3. No cases of vCJD transmission arising from dental procedures have been reported to date 3 . Previous DH risk assessments4,5 have focused on two possible mechanisms for the transfer of vCJD infectivity via dental instruments; accidental abrasion of the lingual tonsil and endodontic procedures that involve contact with dental pulp. In considering these assessments, SEAC agreed that the risk of transmission via accidental abrasion of the lingual tonsil appears very low. However, the risk of transmission via endodontic procedures may be higher and give rise to a self sustaining vCJD epidemic under circumstances where (i) dental pulp is infective, (ii) transmission via endodontic instruments is efficient and (iii) a large proportion of vCJD infections remain in a subclinical carrier state (SEAC 91, February 2006). In light of this, SEAC advised that restricting endodontic files and reamers to single use be considered 6. SEAC recommended reassessment of these issues as new data emerge.

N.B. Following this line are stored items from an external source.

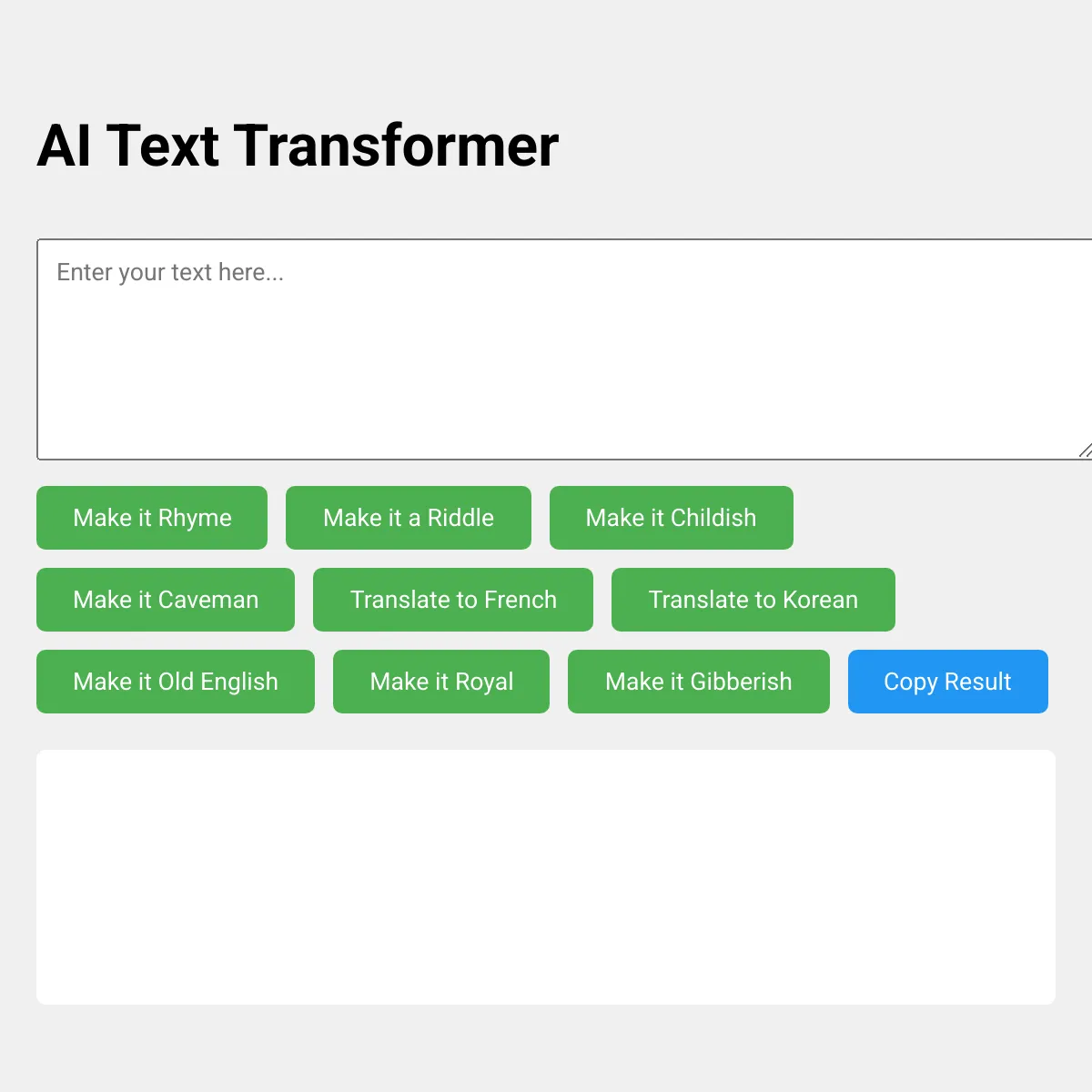
Task: Convert the text into Korean
Action: 753,600
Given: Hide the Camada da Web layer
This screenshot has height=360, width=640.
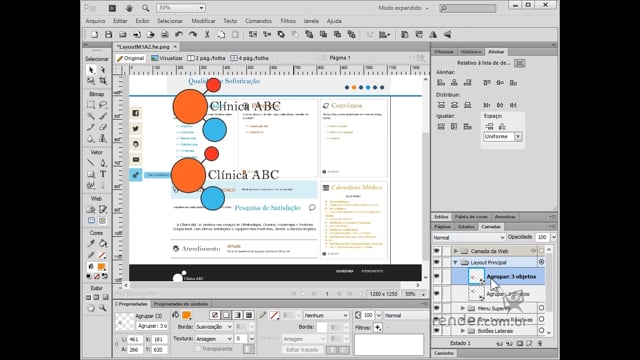Looking at the screenshot, I should click(437, 251).
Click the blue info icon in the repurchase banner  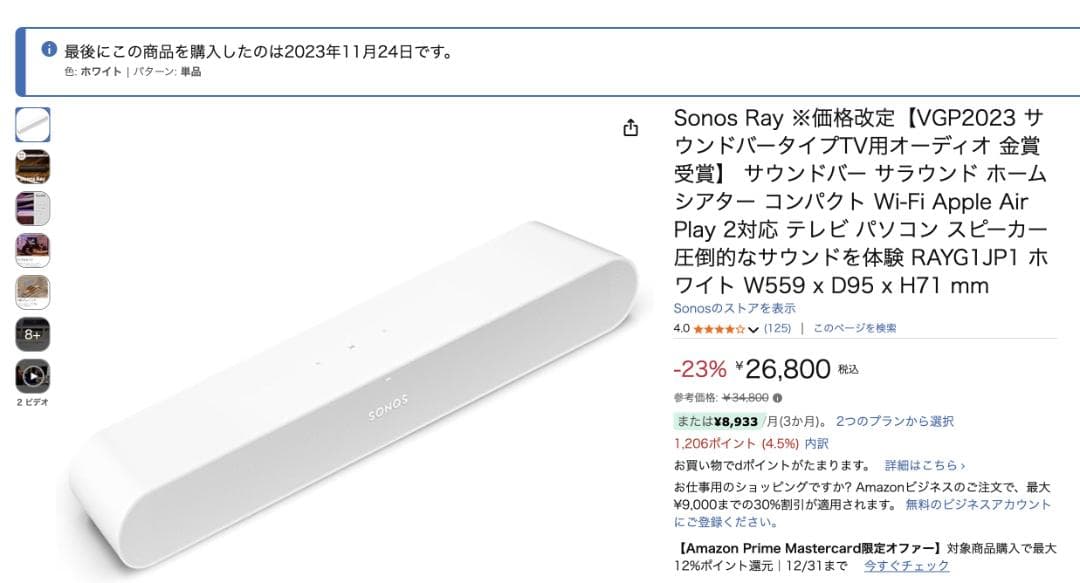pos(49,48)
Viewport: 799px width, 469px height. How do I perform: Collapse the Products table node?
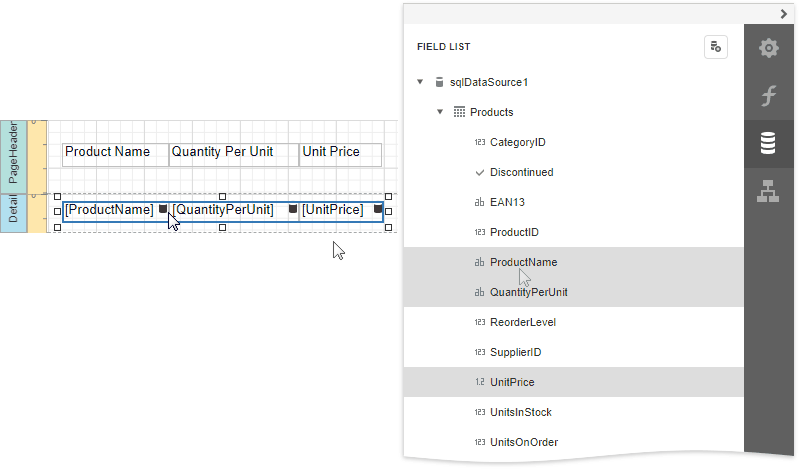[x=440, y=112]
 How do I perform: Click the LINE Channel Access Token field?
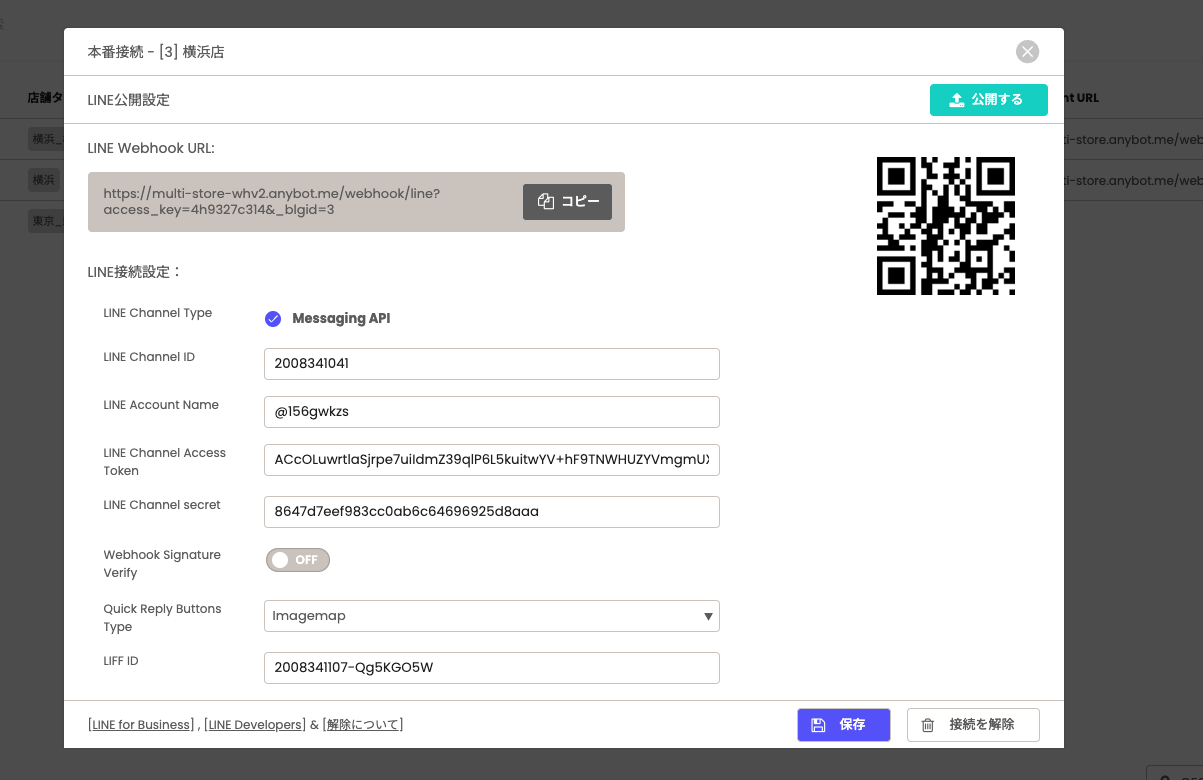tap(491, 460)
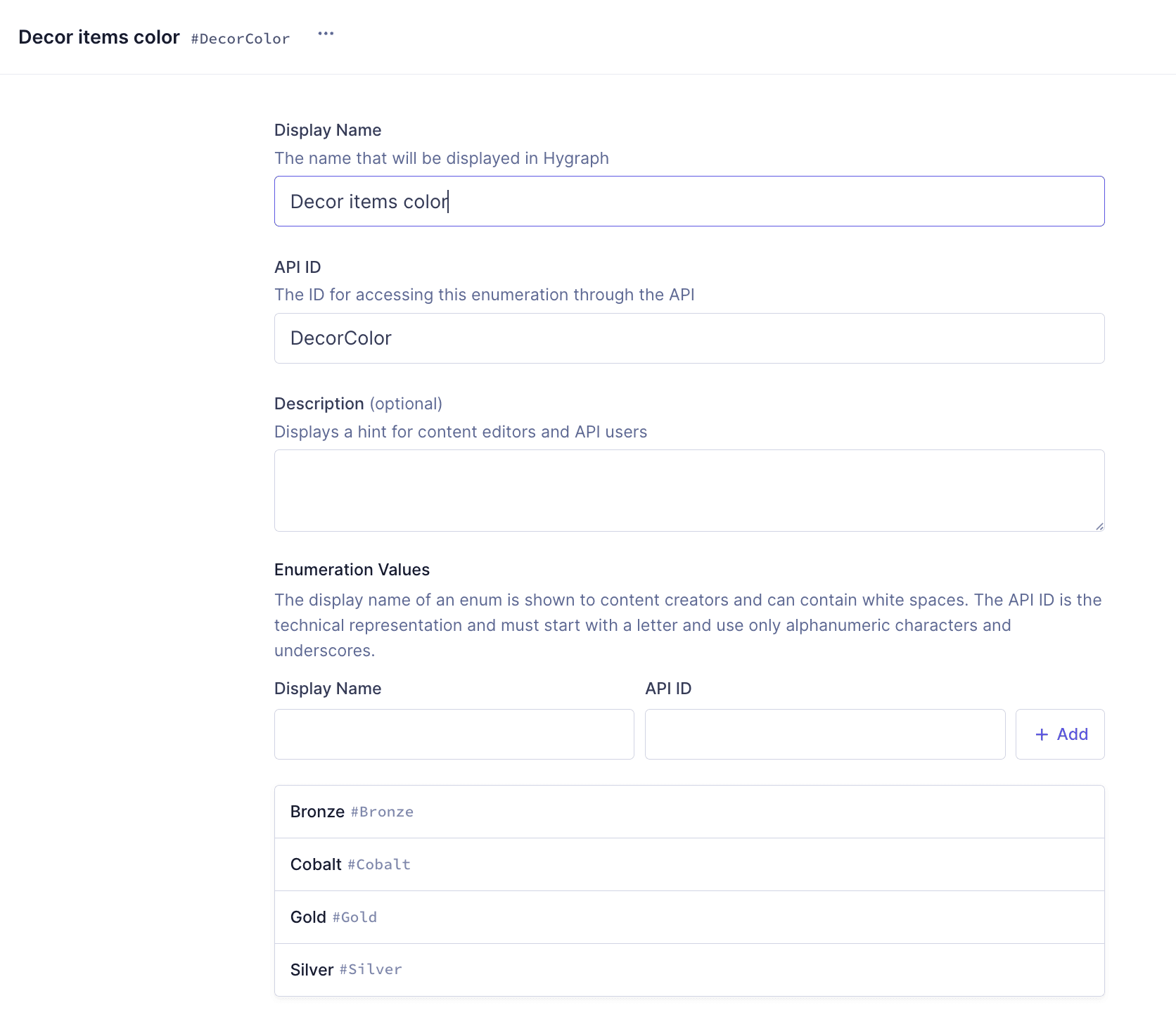
Task: Focus the empty enumeration value Display Name input
Action: [x=454, y=734]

New research 4. Preliminary, unpublished results of research from the Health Protection Agency, aimed at addressing some of the uncertainties in the risk assessments, were reviewed by SEAC (SEAC 97, May 2007). The prion agent used in these studies is closely related to the vCJD agent. This research, using a mouse model, shows that following inoculation of mouse-adapted bovine spongiform encephalopathy (BSE) directly into the gut, infectivity subsequently becomes widespread in tissues of the oral cavity, including dental pulp, salivary glands and gingiva, during the preclinical as well as clinical stage of disease.

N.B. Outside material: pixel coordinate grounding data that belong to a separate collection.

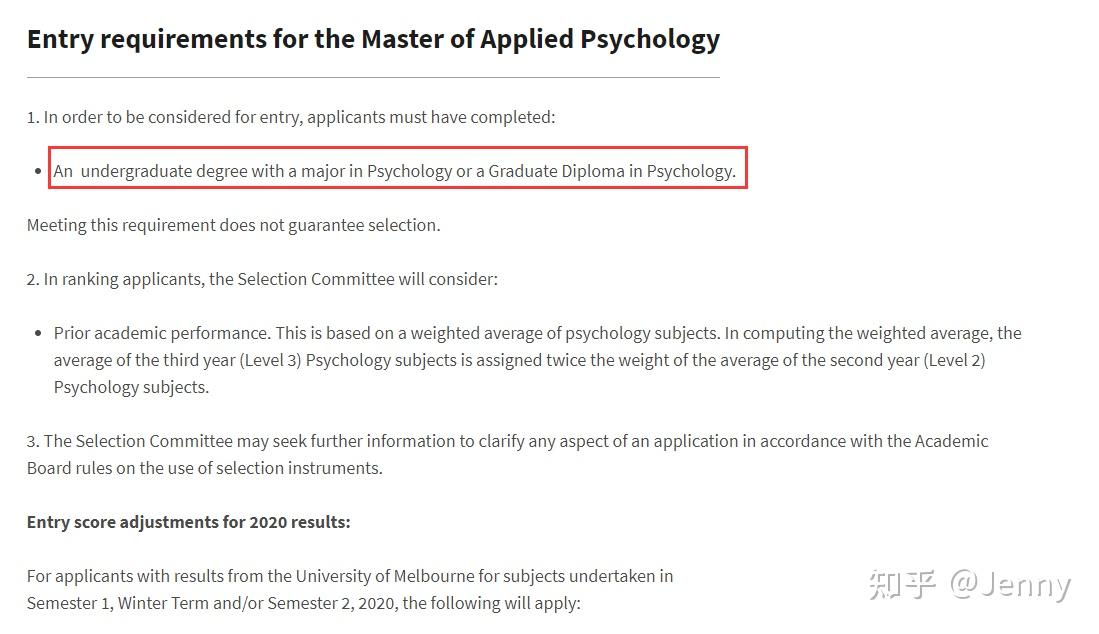Click the 'In ranking applicants, the Selection Committee' line

(262, 280)
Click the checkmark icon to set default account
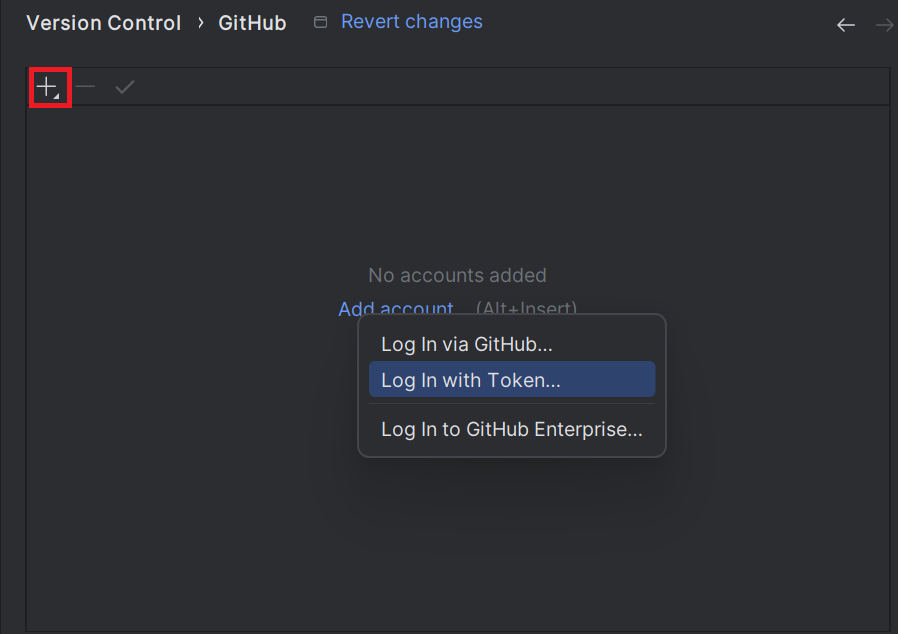Screen dimensions: 898x634 tap(124, 87)
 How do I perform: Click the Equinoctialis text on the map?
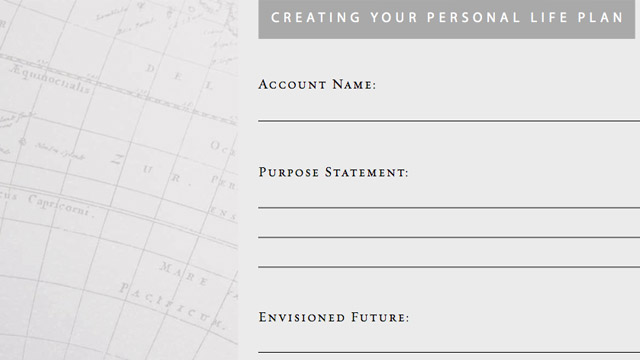pos(50,79)
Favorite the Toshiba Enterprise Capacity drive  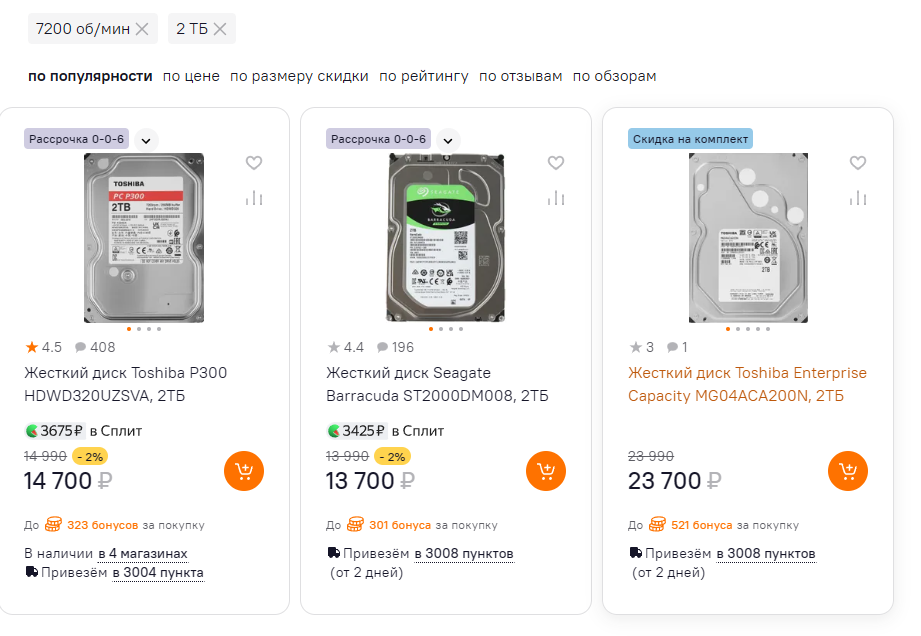(858, 163)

5. It is not known how closely the level and distribution of infectivity in the oral cavity of infected mice reflects those of humans infected with vCJD, as there are no comparable data from oral tissues, in particular dental pulp and gingiva, from human subclinical or clinical vCJD cases7. Although no abnormal prion protein was found in a study of human dental tissues, including dental pulp, salivary glands and gingiva from vCJD cases , the relationship between levels of infectivity and abnormal prion protein is unclear8. Infectivity studies underway using the mouse model and oral tissues that are presently available from human vCJD cases will provide some comparable data. On the basis of what is currently known, there is no reason to suppose that the mouse is not a good model for humans in respect to the distribution of infectivity in oral tissues. Furthermore, the new data are consistent with published results from experiments using a hamster scrapie model9 .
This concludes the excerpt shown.